FFTW 3 also has the new routine 'fftw_import_system_wisdom' to import
wisdom from a standard system-wide location.
Memory allocation
=================
In FFTW 3, we recommend allocating your arrays with 'fftw_malloc' and
deallocating them with 'fftw_free'; this is not required, but allows
optimal performance when SIMD acceleration is used. (Those two
functions actually existed in FFTW 2, and worked the same way, but were
not documented.)
In FFTW 2, there were 'fftw_malloc_hook' and 'fftw_free_hook'
functions that allowed the user to replace FFTW's memory-allocation
routines (e.g. to implement different error-handling, since by default
FFTW prints an error message and calls 'exit' to abort the program if
'malloc' returns 'NULL'). These hooks are not supported in FFTW 3;
those few users who require this functionality can just directly modify
the memory-allocation routines in FFTW (they are defined in
'kernel/alloc.c').
Fortran interface
=================
In FFTW 2, the subroutine names were obtained by replacing 'fftw_' with
'fftw_f77'; in FFTW 3, you replace 'fftw_' with 'dfftw_' (or 'sfftw_' or
'lfftw_', depending upon the precision).
In FFTW 3, we have begun recommending that you always declare the
type used to store plans as 'integer*8'. (Too many people didn't notice
our instruction to switch from 'integer' to 'integer*8' for 64-bit
machines.)
In FFTW 3, we provide a 'fftw3.f' "header file" to include in your
code (and which is officially installed on Unix systems). (In FFTW 2,
we supplied a 'fftw_f77.i' file, but it was not installed.)

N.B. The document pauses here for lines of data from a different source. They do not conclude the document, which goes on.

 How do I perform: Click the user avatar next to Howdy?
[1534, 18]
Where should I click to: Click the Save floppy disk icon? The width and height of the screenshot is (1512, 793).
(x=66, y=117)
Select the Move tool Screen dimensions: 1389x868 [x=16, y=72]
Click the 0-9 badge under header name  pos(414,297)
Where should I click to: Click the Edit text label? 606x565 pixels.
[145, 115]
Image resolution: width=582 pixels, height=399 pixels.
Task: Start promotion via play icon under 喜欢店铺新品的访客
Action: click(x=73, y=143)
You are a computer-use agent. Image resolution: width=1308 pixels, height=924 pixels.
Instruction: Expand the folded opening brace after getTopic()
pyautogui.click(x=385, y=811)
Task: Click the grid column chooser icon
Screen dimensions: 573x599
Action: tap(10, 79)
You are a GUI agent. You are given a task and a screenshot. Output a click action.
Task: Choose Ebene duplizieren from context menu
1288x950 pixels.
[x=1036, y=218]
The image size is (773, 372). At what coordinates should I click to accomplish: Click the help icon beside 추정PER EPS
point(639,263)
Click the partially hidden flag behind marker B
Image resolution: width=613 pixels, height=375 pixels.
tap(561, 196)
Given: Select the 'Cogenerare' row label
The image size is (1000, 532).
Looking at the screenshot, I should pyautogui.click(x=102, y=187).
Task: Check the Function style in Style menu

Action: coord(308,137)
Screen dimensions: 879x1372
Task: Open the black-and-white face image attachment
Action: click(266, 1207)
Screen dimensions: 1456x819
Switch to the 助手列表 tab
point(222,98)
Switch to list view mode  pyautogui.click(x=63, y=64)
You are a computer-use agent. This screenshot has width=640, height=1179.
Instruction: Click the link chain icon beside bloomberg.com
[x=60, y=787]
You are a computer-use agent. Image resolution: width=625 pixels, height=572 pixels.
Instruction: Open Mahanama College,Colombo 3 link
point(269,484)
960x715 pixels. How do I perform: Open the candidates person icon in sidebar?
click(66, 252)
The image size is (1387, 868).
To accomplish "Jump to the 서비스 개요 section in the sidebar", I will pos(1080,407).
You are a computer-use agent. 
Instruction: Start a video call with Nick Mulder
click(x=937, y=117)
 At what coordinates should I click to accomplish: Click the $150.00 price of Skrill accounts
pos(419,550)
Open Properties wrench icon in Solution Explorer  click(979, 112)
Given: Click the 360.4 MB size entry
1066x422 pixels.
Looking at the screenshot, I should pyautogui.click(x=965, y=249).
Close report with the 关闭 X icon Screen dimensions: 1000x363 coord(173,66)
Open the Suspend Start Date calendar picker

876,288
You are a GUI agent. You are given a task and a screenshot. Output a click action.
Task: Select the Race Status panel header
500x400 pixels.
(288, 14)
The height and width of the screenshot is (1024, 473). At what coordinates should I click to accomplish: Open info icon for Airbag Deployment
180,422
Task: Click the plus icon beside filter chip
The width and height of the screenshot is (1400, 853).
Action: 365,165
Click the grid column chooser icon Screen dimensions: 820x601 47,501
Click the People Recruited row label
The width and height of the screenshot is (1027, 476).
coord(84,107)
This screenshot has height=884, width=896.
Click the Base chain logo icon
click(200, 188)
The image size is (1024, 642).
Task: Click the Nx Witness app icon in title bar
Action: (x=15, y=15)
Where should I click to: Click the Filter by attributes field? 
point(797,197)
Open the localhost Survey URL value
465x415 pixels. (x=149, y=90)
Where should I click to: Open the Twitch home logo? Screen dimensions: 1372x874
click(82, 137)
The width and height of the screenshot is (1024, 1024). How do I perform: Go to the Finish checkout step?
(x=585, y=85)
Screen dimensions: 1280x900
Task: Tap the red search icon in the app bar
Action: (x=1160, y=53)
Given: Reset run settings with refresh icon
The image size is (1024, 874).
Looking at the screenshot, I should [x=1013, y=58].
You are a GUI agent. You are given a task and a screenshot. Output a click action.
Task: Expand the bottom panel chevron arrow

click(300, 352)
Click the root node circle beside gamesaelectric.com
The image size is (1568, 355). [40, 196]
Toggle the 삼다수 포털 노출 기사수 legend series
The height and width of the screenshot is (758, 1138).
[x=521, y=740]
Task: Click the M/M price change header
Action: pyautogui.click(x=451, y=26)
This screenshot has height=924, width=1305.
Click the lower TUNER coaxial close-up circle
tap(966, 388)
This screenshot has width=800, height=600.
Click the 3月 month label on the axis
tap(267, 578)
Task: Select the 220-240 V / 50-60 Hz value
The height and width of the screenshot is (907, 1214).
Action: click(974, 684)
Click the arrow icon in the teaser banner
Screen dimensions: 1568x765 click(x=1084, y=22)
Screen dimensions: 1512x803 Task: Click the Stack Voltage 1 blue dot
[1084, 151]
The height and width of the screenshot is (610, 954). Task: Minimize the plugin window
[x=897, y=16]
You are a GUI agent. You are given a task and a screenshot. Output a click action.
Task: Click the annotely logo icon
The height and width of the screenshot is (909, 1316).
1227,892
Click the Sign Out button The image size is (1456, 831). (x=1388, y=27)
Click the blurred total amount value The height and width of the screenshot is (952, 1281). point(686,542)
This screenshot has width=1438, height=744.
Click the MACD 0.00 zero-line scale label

Otherwise, the C-Fortran interface relationship is much the same as
it was before (e.g. return values become initial parameters, and
multi-dimensional arrays are in column-major order). Unlike FFTW 2, we
do provide some support for wisdom import/export in Fortran (
Wisdom of Fortran?).
Threads
=======
Like FFTW 2, only the execution routines are thread-safe. All planner
routines, etcetera, should be called by only a single thread at a time
(Thread safety). _Unlike_ FFTW 2, there is no special
'FFTW_THREADSAFE' flag for the planner to allow a given plan to be
usable by multiple threads in parallel; this is now the case by default.
The multi-threaded version of FFTW 2 required you to pass the number
of threads each time you execute the transform. The number of threads
is now stored in the plan, and is specified before the planner is called
by 'fftw_plan_with_nthreads'. The threads initialization routine used
to be called 'fftw_threads_init' and would return zero on success; the
new routine is called 'fftw_init_threads' and returns zero on failure.
Multi-threaded FFTW.
There is no separate threads header file in FFTW 3; all the function
prototypes are in '<fftw3.h>'. However, you still have to link to a
separate library ('-lfftw3_threads -lfftw3 -lm' on Unix), as well as to
the threading library (e.g. POSIX threads on Unix).
---------- Footnotes ----------
(1) We do our own buffering because GNU libc I/O routines are
horribly slow for single-character I/O, apparently for thread-safety
reasons (whether you are using threads or not).